Emergency departments are exploring various forms of throughput improvement, including changes to processes, staffing, technology and space utilization. The vertical flow model consists of changes to intake and bed assignment processes, as well as use of vertical treatment rooms. These rooms are smaller than a traditional emergency department room and feature a chair or assessment table, which keeps patients in a comfortable seated position.1 A vertical flow nurse practitioner assesses all patients, prescribes diagnostic tests and treatments, performs procedures, and formulates a diagnosis with discharge instructions, care plan, and patient education.

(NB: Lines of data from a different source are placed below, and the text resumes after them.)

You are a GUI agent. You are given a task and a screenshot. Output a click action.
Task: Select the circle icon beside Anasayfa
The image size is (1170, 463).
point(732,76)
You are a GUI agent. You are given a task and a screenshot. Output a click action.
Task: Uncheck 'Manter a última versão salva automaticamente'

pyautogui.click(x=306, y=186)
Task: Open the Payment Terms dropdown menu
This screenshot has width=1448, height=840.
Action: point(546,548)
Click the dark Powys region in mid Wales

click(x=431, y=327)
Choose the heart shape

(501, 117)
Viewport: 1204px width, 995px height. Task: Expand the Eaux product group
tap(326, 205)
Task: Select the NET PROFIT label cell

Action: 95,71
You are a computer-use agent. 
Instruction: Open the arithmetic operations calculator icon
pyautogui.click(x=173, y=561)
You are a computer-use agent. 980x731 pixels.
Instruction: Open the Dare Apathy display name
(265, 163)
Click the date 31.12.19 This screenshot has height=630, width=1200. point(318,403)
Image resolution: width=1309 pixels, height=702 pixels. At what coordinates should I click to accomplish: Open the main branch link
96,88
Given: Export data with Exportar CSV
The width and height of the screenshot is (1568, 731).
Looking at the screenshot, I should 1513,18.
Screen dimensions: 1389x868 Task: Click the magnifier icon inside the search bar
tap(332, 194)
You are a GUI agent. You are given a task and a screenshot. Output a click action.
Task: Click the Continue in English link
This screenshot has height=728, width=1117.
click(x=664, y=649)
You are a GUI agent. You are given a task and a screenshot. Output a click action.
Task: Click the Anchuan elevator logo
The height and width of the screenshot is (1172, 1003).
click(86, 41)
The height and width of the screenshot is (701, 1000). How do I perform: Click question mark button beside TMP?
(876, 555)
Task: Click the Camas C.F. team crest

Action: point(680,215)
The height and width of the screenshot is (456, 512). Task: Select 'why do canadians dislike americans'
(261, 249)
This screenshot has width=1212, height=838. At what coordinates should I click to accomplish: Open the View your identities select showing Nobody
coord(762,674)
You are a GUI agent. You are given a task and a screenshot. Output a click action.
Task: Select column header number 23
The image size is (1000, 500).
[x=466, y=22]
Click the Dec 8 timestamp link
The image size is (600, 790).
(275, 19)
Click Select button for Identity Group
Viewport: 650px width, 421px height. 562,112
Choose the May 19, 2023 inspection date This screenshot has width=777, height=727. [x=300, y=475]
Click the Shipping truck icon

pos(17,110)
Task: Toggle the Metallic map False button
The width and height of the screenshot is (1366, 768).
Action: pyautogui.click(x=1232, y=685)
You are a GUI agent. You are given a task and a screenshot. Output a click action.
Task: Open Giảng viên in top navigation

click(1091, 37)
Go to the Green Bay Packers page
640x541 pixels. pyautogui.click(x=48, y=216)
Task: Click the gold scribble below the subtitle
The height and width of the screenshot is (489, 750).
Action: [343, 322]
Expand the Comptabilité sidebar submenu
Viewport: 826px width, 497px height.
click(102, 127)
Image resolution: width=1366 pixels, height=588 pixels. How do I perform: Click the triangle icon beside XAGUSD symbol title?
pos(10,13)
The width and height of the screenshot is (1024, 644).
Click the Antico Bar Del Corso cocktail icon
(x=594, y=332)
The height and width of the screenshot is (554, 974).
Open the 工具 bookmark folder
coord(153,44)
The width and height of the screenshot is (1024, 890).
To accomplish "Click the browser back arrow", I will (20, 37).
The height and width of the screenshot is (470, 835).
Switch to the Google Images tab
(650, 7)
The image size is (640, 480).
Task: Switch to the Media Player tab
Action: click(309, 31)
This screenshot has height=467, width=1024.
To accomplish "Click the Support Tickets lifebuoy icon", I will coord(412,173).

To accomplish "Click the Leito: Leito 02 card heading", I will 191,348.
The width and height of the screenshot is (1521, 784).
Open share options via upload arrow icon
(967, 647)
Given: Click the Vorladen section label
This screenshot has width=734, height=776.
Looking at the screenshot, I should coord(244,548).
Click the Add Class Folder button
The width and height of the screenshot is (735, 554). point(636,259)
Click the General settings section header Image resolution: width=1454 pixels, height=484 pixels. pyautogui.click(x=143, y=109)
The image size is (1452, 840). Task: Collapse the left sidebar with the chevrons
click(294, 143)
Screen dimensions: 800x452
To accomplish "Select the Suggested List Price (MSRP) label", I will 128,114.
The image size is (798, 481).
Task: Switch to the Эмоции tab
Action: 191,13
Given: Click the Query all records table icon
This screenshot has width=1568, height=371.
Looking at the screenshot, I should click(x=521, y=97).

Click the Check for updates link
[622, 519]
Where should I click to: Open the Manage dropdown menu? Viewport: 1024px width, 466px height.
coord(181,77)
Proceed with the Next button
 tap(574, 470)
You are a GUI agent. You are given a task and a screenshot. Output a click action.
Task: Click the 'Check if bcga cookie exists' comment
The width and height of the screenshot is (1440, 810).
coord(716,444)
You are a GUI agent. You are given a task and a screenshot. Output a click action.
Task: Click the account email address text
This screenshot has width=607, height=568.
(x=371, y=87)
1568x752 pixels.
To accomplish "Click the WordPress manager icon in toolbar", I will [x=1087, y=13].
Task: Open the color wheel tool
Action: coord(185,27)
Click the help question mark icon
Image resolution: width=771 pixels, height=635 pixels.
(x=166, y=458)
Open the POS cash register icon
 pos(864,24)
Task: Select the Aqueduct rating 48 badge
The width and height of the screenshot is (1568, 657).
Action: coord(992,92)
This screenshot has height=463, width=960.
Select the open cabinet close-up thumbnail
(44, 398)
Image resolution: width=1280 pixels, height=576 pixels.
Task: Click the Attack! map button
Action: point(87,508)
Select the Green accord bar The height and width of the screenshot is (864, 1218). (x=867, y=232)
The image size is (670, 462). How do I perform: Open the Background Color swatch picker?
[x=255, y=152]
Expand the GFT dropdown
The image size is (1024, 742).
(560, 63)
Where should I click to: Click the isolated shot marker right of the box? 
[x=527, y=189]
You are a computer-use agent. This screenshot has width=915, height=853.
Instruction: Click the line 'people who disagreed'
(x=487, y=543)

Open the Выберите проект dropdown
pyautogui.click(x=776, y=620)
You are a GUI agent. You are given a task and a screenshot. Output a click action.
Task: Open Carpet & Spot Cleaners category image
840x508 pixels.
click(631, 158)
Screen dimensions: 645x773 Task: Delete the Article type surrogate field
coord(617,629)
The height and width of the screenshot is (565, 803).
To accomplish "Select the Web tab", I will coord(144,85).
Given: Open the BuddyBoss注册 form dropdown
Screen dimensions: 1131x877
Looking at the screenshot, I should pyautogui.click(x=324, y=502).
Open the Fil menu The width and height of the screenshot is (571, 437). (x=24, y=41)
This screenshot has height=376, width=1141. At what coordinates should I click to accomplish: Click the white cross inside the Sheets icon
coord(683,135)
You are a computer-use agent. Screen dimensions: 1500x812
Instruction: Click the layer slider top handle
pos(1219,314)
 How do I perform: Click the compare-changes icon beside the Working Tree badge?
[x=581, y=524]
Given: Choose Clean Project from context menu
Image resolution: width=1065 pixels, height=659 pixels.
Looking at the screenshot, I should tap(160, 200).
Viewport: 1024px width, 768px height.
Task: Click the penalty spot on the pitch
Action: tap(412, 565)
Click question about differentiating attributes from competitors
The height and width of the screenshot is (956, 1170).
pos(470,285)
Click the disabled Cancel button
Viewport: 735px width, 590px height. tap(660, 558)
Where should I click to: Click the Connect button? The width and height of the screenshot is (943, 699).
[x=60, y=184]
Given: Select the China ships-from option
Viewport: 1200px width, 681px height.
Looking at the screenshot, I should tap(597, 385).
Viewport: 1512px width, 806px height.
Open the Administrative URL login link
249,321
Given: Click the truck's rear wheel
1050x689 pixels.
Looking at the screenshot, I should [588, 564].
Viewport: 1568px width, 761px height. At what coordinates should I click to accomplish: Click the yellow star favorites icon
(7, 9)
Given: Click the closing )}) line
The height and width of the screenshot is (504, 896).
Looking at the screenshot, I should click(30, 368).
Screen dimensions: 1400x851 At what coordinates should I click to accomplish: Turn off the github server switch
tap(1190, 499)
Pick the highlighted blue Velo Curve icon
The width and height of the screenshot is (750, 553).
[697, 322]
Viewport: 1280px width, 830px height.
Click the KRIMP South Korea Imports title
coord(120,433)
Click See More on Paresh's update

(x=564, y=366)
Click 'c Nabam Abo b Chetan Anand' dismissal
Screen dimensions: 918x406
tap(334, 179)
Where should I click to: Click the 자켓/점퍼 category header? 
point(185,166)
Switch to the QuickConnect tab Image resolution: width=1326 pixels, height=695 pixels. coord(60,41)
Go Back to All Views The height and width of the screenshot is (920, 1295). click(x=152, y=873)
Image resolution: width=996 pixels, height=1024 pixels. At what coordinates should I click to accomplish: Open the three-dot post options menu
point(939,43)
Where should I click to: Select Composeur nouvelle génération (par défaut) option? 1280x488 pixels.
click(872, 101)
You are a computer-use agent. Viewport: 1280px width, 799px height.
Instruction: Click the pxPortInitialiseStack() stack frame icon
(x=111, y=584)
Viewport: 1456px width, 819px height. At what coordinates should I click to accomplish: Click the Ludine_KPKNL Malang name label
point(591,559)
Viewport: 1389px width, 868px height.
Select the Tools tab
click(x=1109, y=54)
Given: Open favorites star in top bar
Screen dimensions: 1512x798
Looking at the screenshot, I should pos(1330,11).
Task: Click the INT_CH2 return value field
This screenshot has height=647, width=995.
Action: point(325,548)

Vertical flow models are often implemented together with split-flow or fast-track models, and are used for ESI level 3 patients requiring testing, imaging and diagnostic care and cannot be quickly discharged, but also do not require critical care like patients at ESI levels 1 or 2.2 These patients can be placed in a mid-track vertical flow to a specialized ED space. In other ED throughput models, however, ESI level 3 patients are the lowest priority for ED bed assignment, and do not meet traditional fast track criteria. When applied to large hospitals, vertical flow models have been found to decrease length of stay for ESI level 3 patients at all operational hours.2
Vertical flow models have several benefits, one of which is that it can be implemented in coordination with the split flow model or with the traditional nurse-driven intake process. Second, vertical flows can be implemented with smaller financial costs compared to other throughput models, because it only requires repurposing of minimal space and supports higher patient volumes.2 Studies of vertical flow models note that patient privacy can be impacted due to high traffic, high density ED operations, but results are inconclusive in terms of impacts to patient satisfaction.
When paired with appropriate split flow models and aligned with intake procedures to capture mid-track ESI level 3 patients, vertical flow models show promising results for patient length of stay and satisfaction. They also benefit space-constrained emergency departments and support greater patient volumes without expanding geographic footprint, benefitting both the hospital and the larger communities.